De São Paulo, chegaram, via sedex, fraldas e uma banheira. De Novo Hamburgo, um carrinho de passeio e mais fraldas. Do litoral catarinense, uma senhora deposita mensalmente, desde dezembro, R$ 250 na conta da família. “Uma emoção muito grande saber que tem pessoas assim, preocupadas com outras. Só tenho a agradecer por tudo que fizeram e estão fazendo por mim” diz Adriana. Com a aproximação do frio, a carência maior no momento, segundo ela, é de agasalho para as meninas.
Mas, assim como surgiram pessoas solidárias no caminho do casal, também apareceram outras querendo tirar proveito da situação. Segundo Adriana, estelionatários estão vendendo uma rifa com a desculpa de que a renda será revertida para as gêmeas. Na premiação, oferecem jogo de panelas e alimentos, entre eles, pepinos em conserva. “Foram vender na empresa de uma amiga minha. Ela me ligou para saber se era verdade e descobrimos a farsa. Nosso nome está envolvido nisso, depois não acontece sorteio vão procurar a gente aqui em casa” lamenta.
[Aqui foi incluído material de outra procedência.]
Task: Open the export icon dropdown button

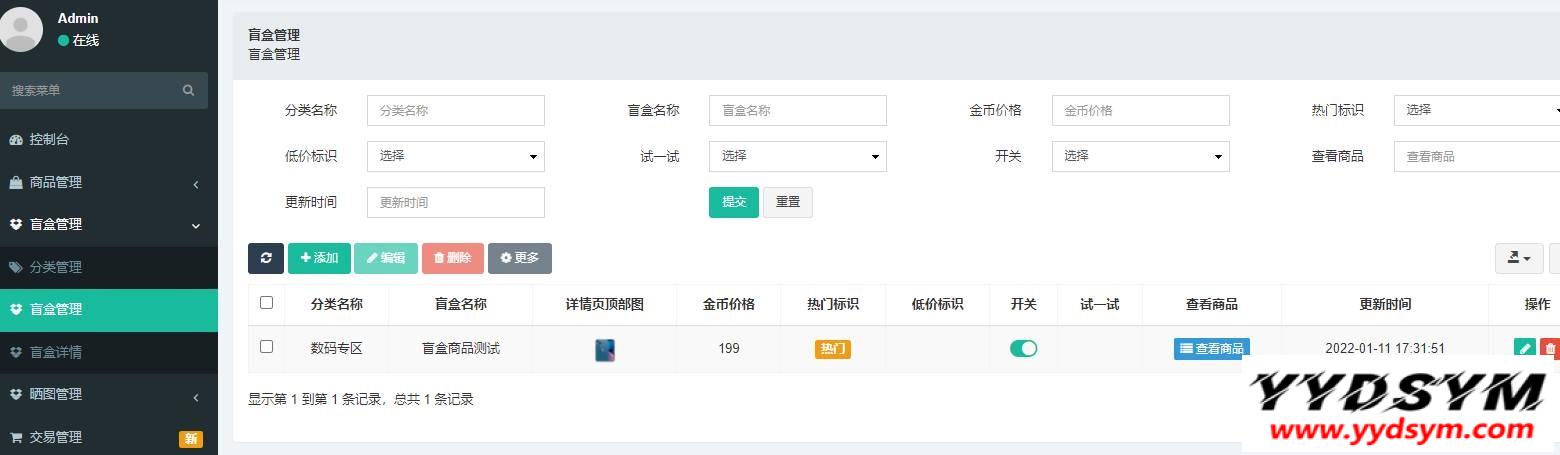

Desde que deixaram o hospital, Kerolyn e Kauany já ganharam aproximadamente um quilo cada. Juntas, consomem diariamente cerca de 10 mamadeiras com leite de soja. A comida é preparada separadamente do restante da família, no entanto, o cardápio é reforçado com arroz, massa, feijão, bife de fígado, entre outros. As meninas também recebem complementos alimentares que ajudam no desenvolvimento.
Acompanhamento médico
Em Marau, o acompanhamento médico ficou por conta de uma equipe de profissionais do PSF do bairro jardim do Sol. A cada 15 dias elas são submetidas a exames para controle de peso e do crescimento. Na próxima semana será marcada consulta de revisão do primeiro mês no Hospital São Vicente de Paulo. As irmãs terão de passar por pelo menos mais duas cirurgia. Com a chegada das gêmeas em casa, a rotina da família alterou completamente. As duas costumam dormir por volta da 1h da madrugada e acordam entre 9h30min e 10h da manhã. “Agora são quatro meninas em casa. Tem que dar banho nelas, preparar a comida, cuidar da medicação, encaminhar para a escolinha. A coisa ficou pra lá de corrida” conta Adriana.
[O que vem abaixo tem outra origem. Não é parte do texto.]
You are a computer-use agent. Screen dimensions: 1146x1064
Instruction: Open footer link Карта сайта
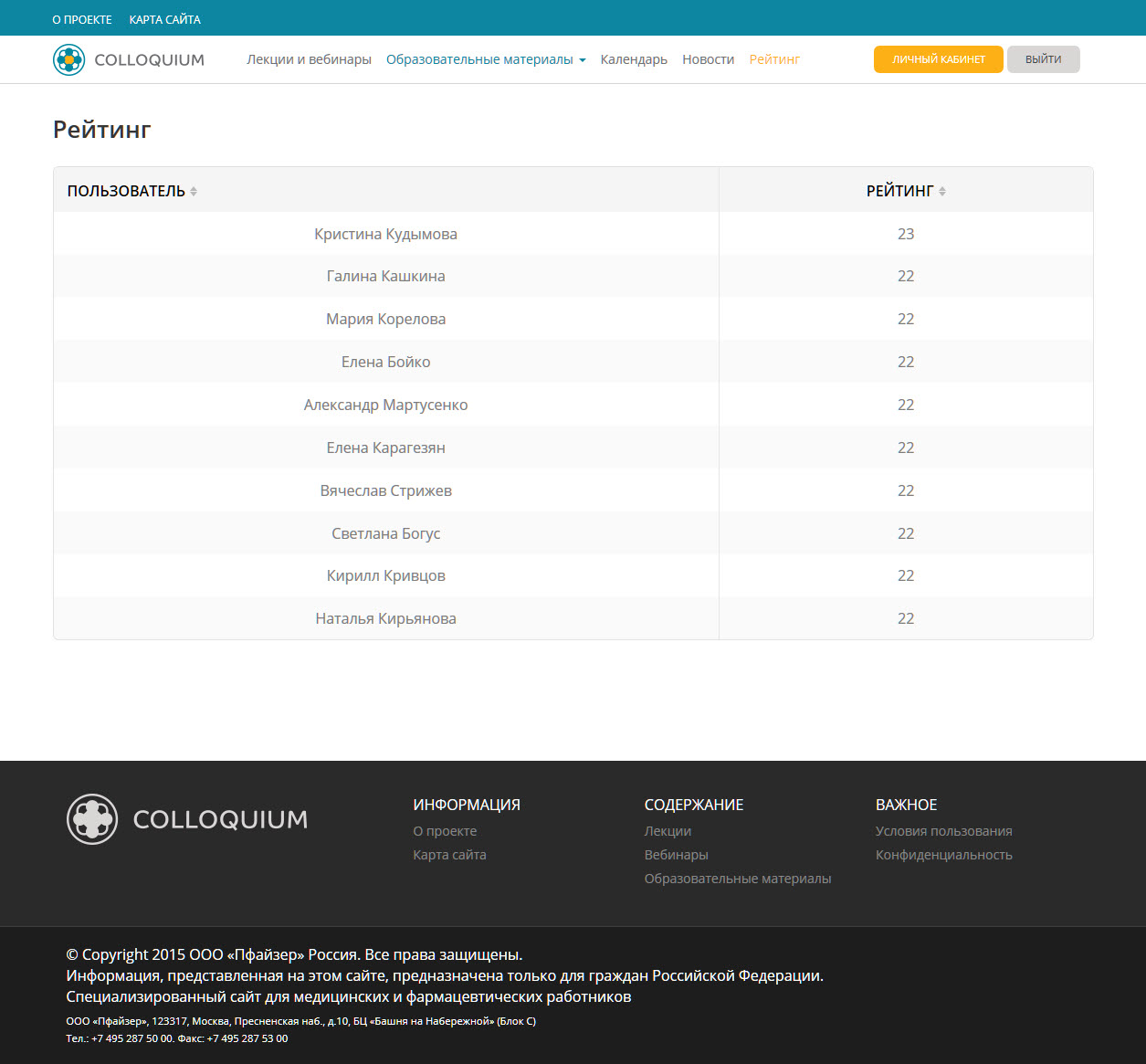pyautogui.click(x=449, y=855)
Como o pai Juliano, passa o dia todo no trabalho, a mãe teve de recorrer à vizinha para dar conta das tarefas. A jovem Tainara Silva da Rosa, 20 anos, que trabalhava numa empresa de eventos infantis na cidade de Santo Ângelo, é quem ajuda a cuidar das meninas. “Sempre gostei de criança. As duas são muito tranquilas, choram apenas quando sentem fome” comenta.
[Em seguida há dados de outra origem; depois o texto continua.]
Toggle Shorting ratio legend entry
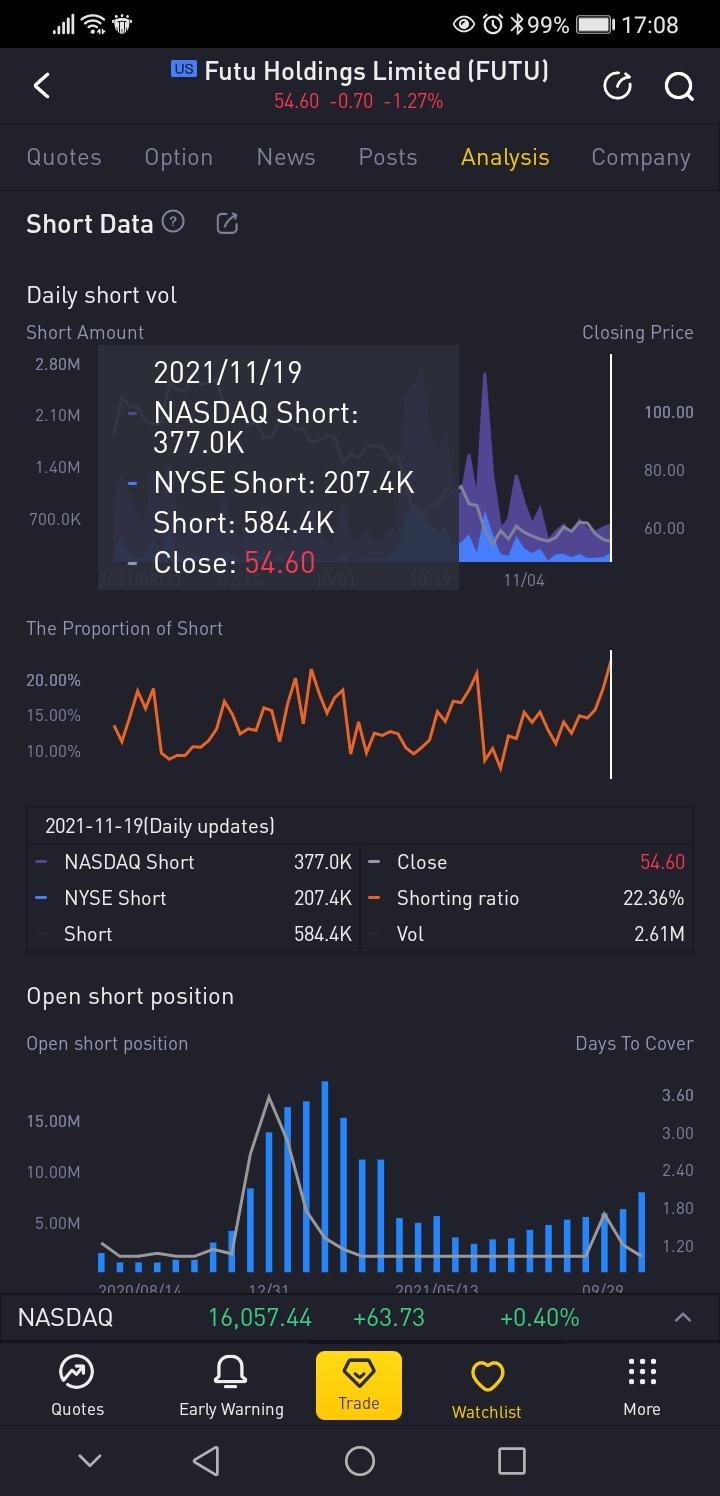Viewport: 720px width, 1496px height. 457,898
Segundo a mãe, as filhas ainda demonstram hábitos adquiridos quando estavam sob os cuidados das enfermeiras na pediatria do Hospital São Vicente de Paulo. “O paninho sobre o rosto é indispensável na hora do sono. Elas sentem saudades das enfermeiras. Basta falar o nome da Marelize que as meninas já viram a cabeça para procurar. Agradeço pelo carinho e amor que tiveram durante todo o tempo em que estiveram internadas” diz emocionada.